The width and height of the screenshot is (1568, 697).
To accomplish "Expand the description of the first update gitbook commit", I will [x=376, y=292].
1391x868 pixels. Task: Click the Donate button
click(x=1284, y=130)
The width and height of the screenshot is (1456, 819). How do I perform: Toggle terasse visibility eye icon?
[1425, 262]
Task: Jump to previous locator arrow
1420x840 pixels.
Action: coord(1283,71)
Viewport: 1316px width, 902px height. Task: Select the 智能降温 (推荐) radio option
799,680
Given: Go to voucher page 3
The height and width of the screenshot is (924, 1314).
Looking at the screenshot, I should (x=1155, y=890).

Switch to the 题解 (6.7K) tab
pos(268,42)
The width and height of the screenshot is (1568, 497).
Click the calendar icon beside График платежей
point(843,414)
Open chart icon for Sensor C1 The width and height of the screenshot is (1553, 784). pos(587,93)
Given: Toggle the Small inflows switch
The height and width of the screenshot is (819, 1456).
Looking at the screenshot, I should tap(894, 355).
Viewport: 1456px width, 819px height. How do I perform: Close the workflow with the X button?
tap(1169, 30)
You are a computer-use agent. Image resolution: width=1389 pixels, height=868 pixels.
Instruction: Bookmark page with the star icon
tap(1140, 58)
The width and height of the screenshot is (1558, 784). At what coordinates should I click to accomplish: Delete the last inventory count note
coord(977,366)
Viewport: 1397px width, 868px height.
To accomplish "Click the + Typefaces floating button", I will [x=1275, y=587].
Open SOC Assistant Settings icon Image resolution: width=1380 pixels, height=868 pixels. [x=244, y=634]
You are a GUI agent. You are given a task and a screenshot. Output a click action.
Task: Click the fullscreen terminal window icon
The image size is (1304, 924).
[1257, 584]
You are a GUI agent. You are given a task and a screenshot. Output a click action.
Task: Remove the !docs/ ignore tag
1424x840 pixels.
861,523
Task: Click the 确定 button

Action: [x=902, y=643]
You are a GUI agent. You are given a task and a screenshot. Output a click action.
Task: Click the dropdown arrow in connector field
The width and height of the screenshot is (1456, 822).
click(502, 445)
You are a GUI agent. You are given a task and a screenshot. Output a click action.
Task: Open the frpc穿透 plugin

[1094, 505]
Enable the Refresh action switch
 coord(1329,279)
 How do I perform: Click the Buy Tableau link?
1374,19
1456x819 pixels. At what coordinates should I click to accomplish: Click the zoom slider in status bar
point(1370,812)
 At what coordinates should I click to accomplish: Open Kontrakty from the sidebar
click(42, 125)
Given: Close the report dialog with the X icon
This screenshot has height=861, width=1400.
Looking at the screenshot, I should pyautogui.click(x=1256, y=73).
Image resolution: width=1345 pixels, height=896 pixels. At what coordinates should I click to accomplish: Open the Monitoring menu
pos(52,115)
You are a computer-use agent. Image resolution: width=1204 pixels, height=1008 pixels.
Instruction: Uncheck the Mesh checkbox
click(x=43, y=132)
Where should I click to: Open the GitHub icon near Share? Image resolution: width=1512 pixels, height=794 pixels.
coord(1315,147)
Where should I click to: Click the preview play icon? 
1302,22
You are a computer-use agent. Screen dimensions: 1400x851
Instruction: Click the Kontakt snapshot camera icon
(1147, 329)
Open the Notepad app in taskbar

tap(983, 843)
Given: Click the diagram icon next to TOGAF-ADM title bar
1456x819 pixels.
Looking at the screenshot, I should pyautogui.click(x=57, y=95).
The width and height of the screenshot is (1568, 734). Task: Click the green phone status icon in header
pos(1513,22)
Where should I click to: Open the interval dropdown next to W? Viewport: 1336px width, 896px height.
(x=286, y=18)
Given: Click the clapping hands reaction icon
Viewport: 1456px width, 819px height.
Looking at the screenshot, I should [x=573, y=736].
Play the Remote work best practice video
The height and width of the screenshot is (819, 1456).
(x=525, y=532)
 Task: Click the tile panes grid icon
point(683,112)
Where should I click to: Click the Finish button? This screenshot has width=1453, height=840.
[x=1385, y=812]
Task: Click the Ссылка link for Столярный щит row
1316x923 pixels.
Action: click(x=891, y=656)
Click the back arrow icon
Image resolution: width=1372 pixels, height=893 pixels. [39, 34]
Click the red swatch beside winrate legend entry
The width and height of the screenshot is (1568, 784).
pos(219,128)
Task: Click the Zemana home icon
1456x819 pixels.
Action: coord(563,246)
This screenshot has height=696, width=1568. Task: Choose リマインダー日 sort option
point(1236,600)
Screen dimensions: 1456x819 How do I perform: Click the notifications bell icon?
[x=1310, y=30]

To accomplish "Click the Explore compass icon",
※ ※ ※
- _Exercise objective_: Could you write out all of the data again, exactly as given?

- _Solution_:
The width and height of the screenshot is (1568, 697).
To accomplish "Expand the description of the first update gitbook commit", I will [x=376, y=292].
1391x868 pixels. Task: Click the Donate button
click(x=1284, y=130)
The width and height of the screenshot is (1456, 819). How do I perform: Toggle terasse visibility eye icon?
[1425, 262]
Task: Jump to previous locator arrow
1420x840 pixels.
Action: coord(1283,71)
Viewport: 1316px width, 902px height. Task: Select the 智能降温 (推荐) radio option
799,680
Given: Go to voucher page 3
The height and width of the screenshot is (924, 1314).
Looking at the screenshot, I should (x=1155, y=890).

Switch to the 题解 (6.7K) tab
pos(268,42)
The width and height of the screenshot is (1568, 497).
Click the calendar icon beside График платежей
point(843,414)
Open chart icon for Sensor C1 The width and height of the screenshot is (1553, 784). pos(587,93)
Given: Toggle the Small inflows switch
The height and width of the screenshot is (819, 1456).
Looking at the screenshot, I should tap(894, 355).
Viewport: 1456px width, 819px height. How do I perform: Close the workflow with the X button?
tap(1169, 30)
You are a computer-use agent. Image resolution: width=1389 pixels, height=868 pixels.
Instruction: Bookmark page with the star icon
tap(1140, 58)
The width and height of the screenshot is (1558, 784). At what coordinates should I click to accomplish: Delete the last inventory count note
coord(977,366)
Viewport: 1397px width, 868px height.
To accomplish "Click the + Typefaces floating button", I will [x=1275, y=587].
Open SOC Assistant Settings icon Image resolution: width=1380 pixels, height=868 pixels. [x=244, y=634]
You are a GUI agent. You are given a task and a screenshot. Output a click action.
Task: Click the fullscreen terminal window icon
The image size is (1304, 924).
[1257, 584]
You are a GUI agent. You are given a task and a screenshot. Output a click action.
Task: Remove the !docs/ ignore tag
1424x840 pixels.
861,523
Task: Click the 确定 button

Action: [x=902, y=643]
You are a GUI agent. You are given a task and a screenshot. Output a click action.
Task: Click the dropdown arrow in connector field
The width and height of the screenshot is (1456, 822).
click(502, 445)
You are a GUI agent. You are given a task and a screenshot. Output a click action.
Task: Open the frpc穿透 plugin

[1094, 505]
Enable the Refresh action switch
 coord(1329,279)
 How do I perform: Click the Buy Tableau link?
1374,19
1456x819 pixels. At what coordinates should I click to accomplish: Click the zoom slider in status bar
point(1370,812)
 At what coordinates should I click to accomplish: Open Kontrakty from the sidebar
click(42, 125)
Given: Close the report dialog with the X icon
This screenshot has height=861, width=1400.
Looking at the screenshot, I should pyautogui.click(x=1256, y=73).
Image resolution: width=1345 pixels, height=896 pixels. At what coordinates should I click to accomplish: Open the Monitoring menu
pos(52,115)
You are a computer-use agent. Image resolution: width=1204 pixels, height=1008 pixels.
Instruction: Uncheck the Mesh checkbox
click(x=43, y=132)
Where should I click to: Open the GitHub icon near Share? Image resolution: width=1512 pixels, height=794 pixels.
coord(1315,147)
Where should I click to: Click the preview play icon? 
1302,22
You are a computer-use agent. Screen dimensions: 1400x851
Instruction: Click the Kontakt snapshot camera icon
(1147, 329)
Open the Notepad app in taskbar

tap(983, 843)
Given: Click the diagram icon next to TOGAF-ADM title bar
1456x819 pixels.
Looking at the screenshot, I should pyautogui.click(x=57, y=95).
The width and height of the screenshot is (1568, 734). Task: Click the green phone status icon in header
pos(1513,22)
Where should I click to: Open the interval dropdown next to W? Viewport: 1336px width, 896px height.
(x=286, y=18)
Given: Click the clapping hands reaction icon
Viewport: 1456px width, 819px height.
Looking at the screenshot, I should [x=573, y=736].
Play the Remote work best practice video
The height and width of the screenshot is (819, 1456).
(x=525, y=532)
 Task: Click the tile panes grid icon
point(683,112)
Where should I click to: Click the Finish button? This screenshot has width=1453, height=840.
[x=1385, y=812]
Task: Click the Ссылка link for Столярный щит row
1316x923 pixels.
Action: click(x=891, y=656)
Click the back arrow icon
Image resolution: width=1372 pixels, height=893 pixels. [39, 34]
Click the red swatch beside winrate legend entry
The width and height of the screenshot is (1568, 784).
pos(219,128)
Task: Click the Zemana home icon
1456x819 pixels.
Action: coord(563,246)
This screenshot has height=696, width=1568. Task: Choose リマインダー日 sort option
point(1236,600)
Screen dimensions: 1456x819 How do I perform: Click the notifications bell icon?
[x=1310, y=30]

To accomplish "Click the Explore compass icon",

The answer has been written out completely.